WN17 Course Spotlight | SAC 366 Cinema Babel: Subtitling and Dubbing Practicum

Have you ever wondered how movies move between languages? Or how those subtitles came to be on your screen? For all of you interested in getting hands-on experience in cinematic translation, we’re excited to announce that Professor Markus Nornes will be offering his course on the art of subtitling and dubbing during the WN2017 semester!

SAC 366: Cinema Babel shines a bright light on the many facets of film translation. Students will confront historical and theoretical readings in the first part of the course. They will then bring this theory into practice in group projects. One third of the class will involve learning how to subtitle; another third will involve dubbing and take place in the North Quad television studios.
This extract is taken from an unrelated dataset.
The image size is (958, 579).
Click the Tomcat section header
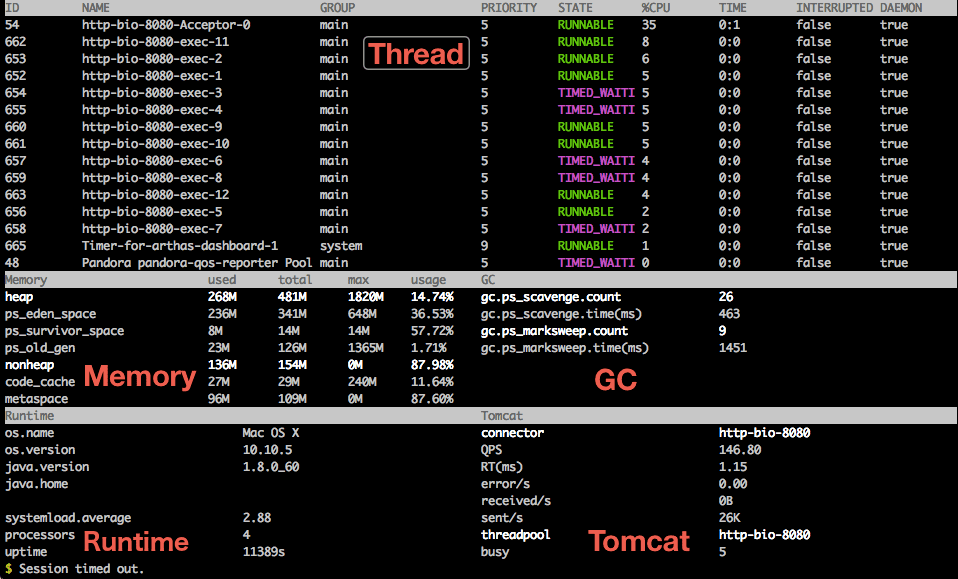pos(502,416)
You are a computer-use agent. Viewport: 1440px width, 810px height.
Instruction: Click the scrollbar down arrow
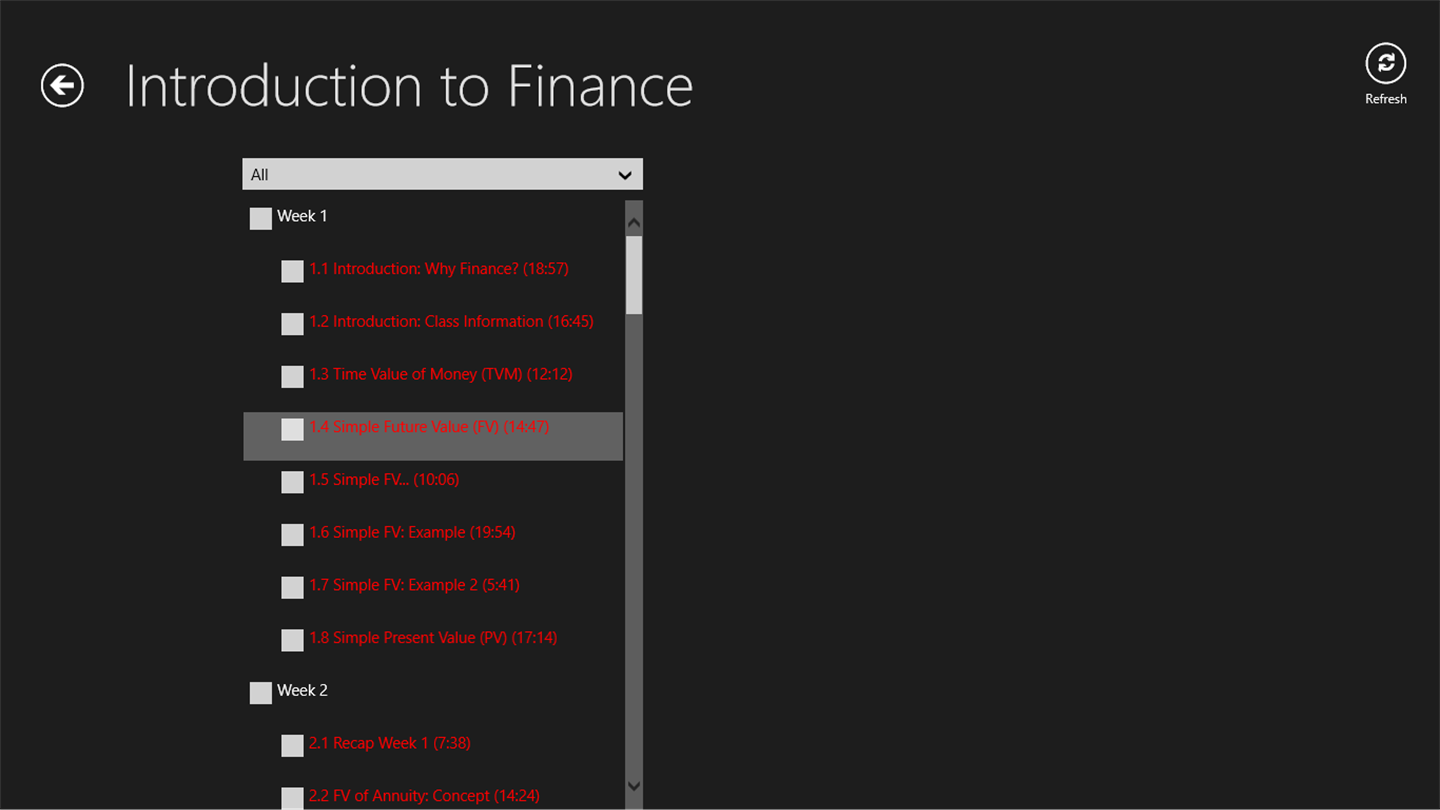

The only requirement is at least two years of language study. Past students have translated from French, Spanish, Japanese, Cantonese, Mandarin, Italian, Russian, Korean, and even Latin (yes, there is at least one film shot in Latin!).

Professor Nornes is an accomplished scholar of translation as well as a practicing audiovisual translator. He is the author of Cinema Babel: Translating Global Cinema (2007). His most recent essay on the translation and cinema, “Teaching Audiovisual Translation,” can be found in the anthology Teaching Translation: Programs, Courses, Pedagogies (ed. Lawrence Venuti).